Huffman coding

In computer science and information theory, a Huffman code is a particular type of optimal prefix code that is commonly used for lossless data compression. The process of finding or using such a code is Huffman coding, an algorithm developed by David A. Huffman while he was a Sc.D. student at MIT, and published in the 1952 paper "A Method for the Construction of Minimum-Redundancy Codes".^[1]

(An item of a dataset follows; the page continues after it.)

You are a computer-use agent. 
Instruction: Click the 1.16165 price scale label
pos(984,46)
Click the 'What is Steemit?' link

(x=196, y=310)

The output from Huffman's algorithm can be viewed as a variable-length code table for encoding a source symbol (such as a character in a file). The algorithm derives this table from the estimated probability or frequency of occurrence (weight) for each possible value of the source symbol. As in other entropy encoding methods, more common symbols are generally represented using fewer bits than less common symbols. Huffman's method can be efficiently implemented, finding a code in time linear to the number of input weights if these weights are sorted.^[2] However, although optimal among methods encoding symbols separately, Huffman coding is not always optimal among all compression methods - it is replaced with arithmetic coding^[3] or asymmetric numeral systems^[4] if a better compression ratio is required.

History

In 1951, David A. Huffman and his MIT information theory classmates were given the choice of a term paper or a final exam. The professor, Robert M. Fano, assigned a term paper on the problem of finding the most efficient binary code. Huffman, unable to prove any codes were the most efficient, was about to give up and start studying for the final when he hit upon the idea of using a frequency-sorted binary tree and quickly proved this method the most efficient.^[5]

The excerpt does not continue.